- **THE DATA**:
↓
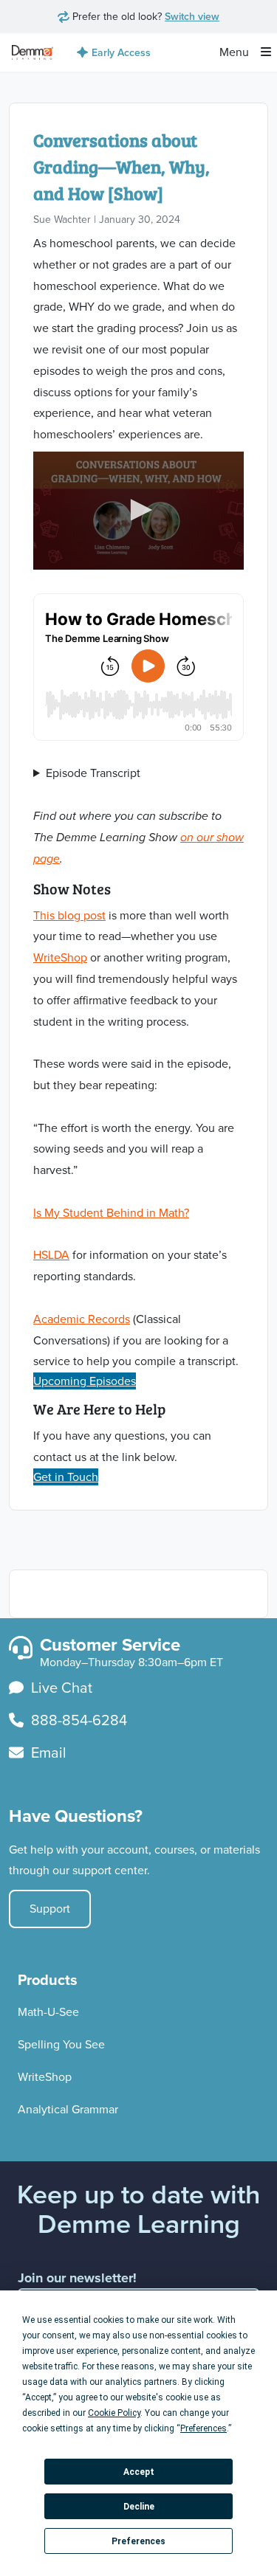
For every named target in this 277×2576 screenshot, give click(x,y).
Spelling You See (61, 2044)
↑
↓
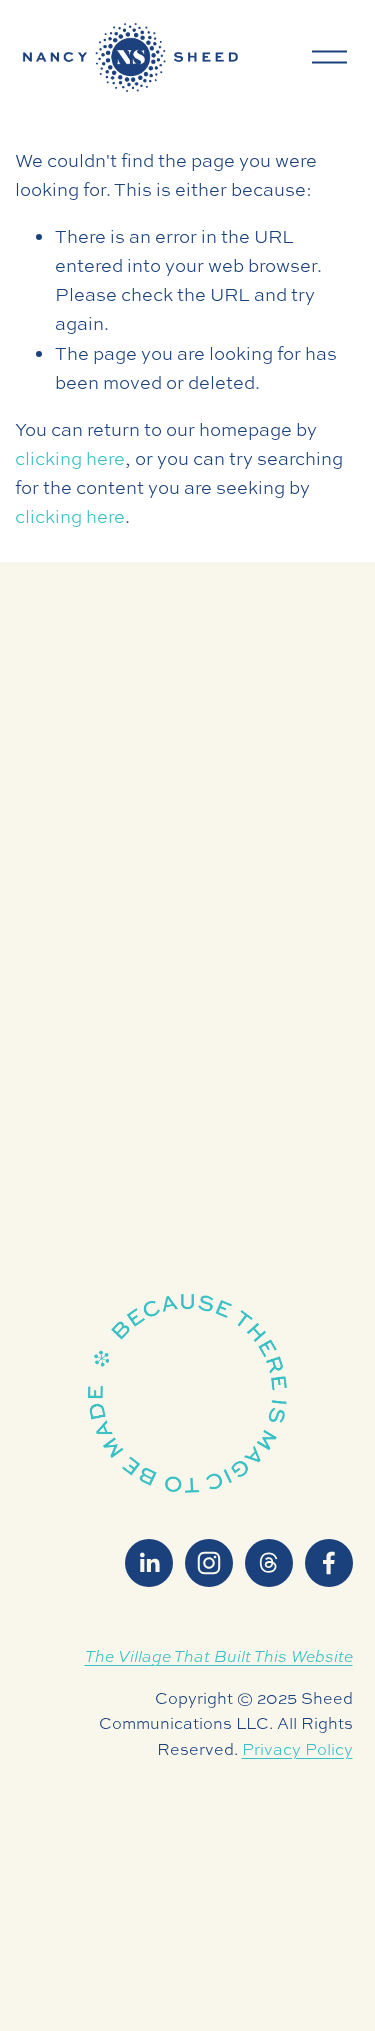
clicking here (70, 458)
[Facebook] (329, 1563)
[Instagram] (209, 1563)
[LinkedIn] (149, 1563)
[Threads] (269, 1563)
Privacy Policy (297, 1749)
↑
↓
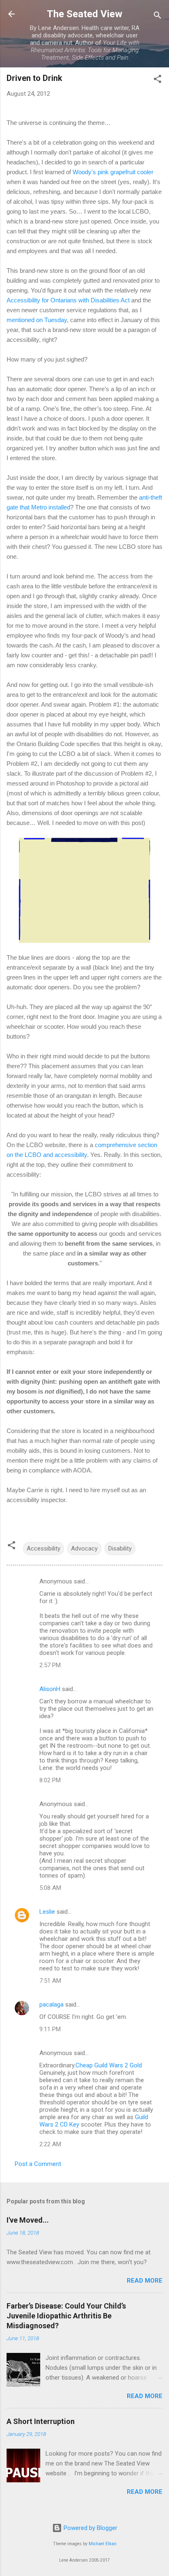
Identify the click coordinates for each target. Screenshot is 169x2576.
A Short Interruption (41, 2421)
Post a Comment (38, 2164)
↑
Where the listing above has a line with "[Facebook] (329, 1563)", start there, and output every line exactly through the line with "Privacy Policy (297, 1749)", which is also included.

[Facebook] (329, 1563)
[Instagram] (209, 1563)
[LinkedIn] (149, 1563)
[Threads] (269, 1563)
Privacy Policy (297, 1749)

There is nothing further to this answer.